== 本文
ノリスケ |
うちの会社の女の子がね、
ぜひジョージさんにね、
フェロモンの出し方を訊いてきてくれって。 |
ジョージ |
そんなにフェロモン出てないわよ。 |
ノリスケ |
そーお?
麻布十番で去年の夏に、
歩いてるジョージさん見た人がね、
もうね、普通に歩いてるのに、
フェロモン出てました、って
教えてくれたわよ。 |
ジョージ |
ふふ。でもね、昔はもーっと出・て・た。 |
ノリスケ |
それって、どういうふうに? |
ジョージ |
あ、自慢話してい〜い? |
ノリスケ |
いいよっ! |
ジョージ |
あのね、ほら、
こういう特殊な趣味を持っている
僕たちっていうのは、
出会いの場を作るのって大変でしょう? |
ノリスケ |
うん、大変だね。
偶然って、そんなに起こらないもの。
奇跡みたいなものよね、
いわゆる男女の出会いみたいなことって。 |
ジョージ |
あの、知らない方のために申しますと、
ハッテン場っていうのがございまして、
あの、そういう嗜好を持った人たちだけが集まる。 |
ノリスケ |
いわゆる、閉ざされた空間なのよね。 |
ジョージ |
そうそうそう。
バーがあったりお風呂があったり、
お部屋があったりっていうのが、あるんです。 |
つねさん |
そういうところで相手を見つけるのよね。 |
ジョージ |
でも! 昔の私、街を歩くと、ん〜、例えばね、
普通に商店街歩いてたら、
男に声をかけられたとか! |
ノリスケ |
普通の商店街で(笑)。 |
ジョージ |
そう。あるいは、
普通の本屋さんで雑誌を読んでたら… |
ノリスケ |
その、ホモが集まるとか、
そういうのじゃなくてね。 |
ジョージ |
なくて。しかも、しかも読んでたのは
「薔薇族」じゃなくて、
普通に男の子の雑誌を読んでいたのに、
横に男の人が立って、お尻を触ってきたりとか。
あるいは、あの、ドトール・コーヒーで
お茶を飲んでたら声がかかったりとか。 |
ノリスケ |
あ〜。 |
ジョージ |
すごかったんですっ。 |
ノリスケ |
それは、いくつくらいのとき? |
ジョージ |
32、3。今から約10年ぐらい前。
あぅ! お歳がばれちゃう、みたいな感じ? |
つねさん |
ワハハハハ。 |
ジョージ |
それで、そのころそういう話をすると、
そうよね、あんたって歩くハッテン場だから、
って言われたことが、あるの。 |
ノリスケ |
そのころの自分て、分析できる? |
ジョージ |
ん〜、あのね、それこそ、
僕が存在している半径500メートルが
ハッテン場と化すような? |
ノリスケ |
ワハハハハハハ!
そのエリアに近づいたホモは
みんな発情しちゃうのぉ?
====
== 提供データ
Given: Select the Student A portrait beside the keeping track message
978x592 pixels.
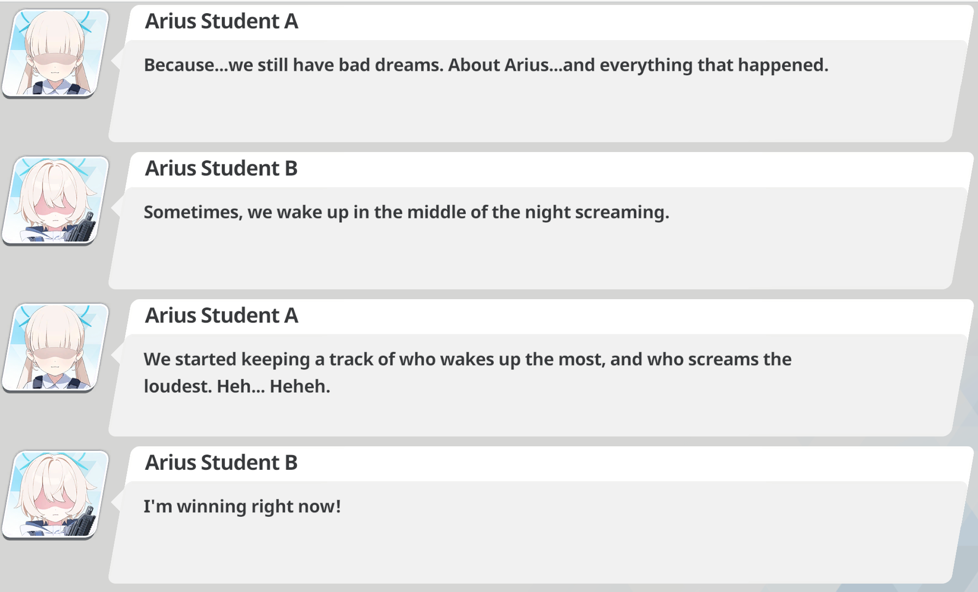Looking at the screenshot, I should pos(55,347).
====
練習問題>
1) 本文によると、普通に歩いているだけでフェロモンが出ていたとジョージが見られたのは、いつ、どこでのことか。
2) 本文で、ジョージが「歩くハッテン場」と言われたのはなぜか、1〜3文で説明してください。
リストはここでは使わない。

解答一覧>
1) 去年の夏、麻布十番で。

2) 32、3歳のころ、ジョージは普通の商店街を歩いていて男に声をかけられ、普通の本屋で雑誌を読んでいてお尻を触られ、ドトール・コーヒーでお茶を飲んでいて声をかけられていた。そのころこうした話をすると、「歩くハッテン場」だと言われた。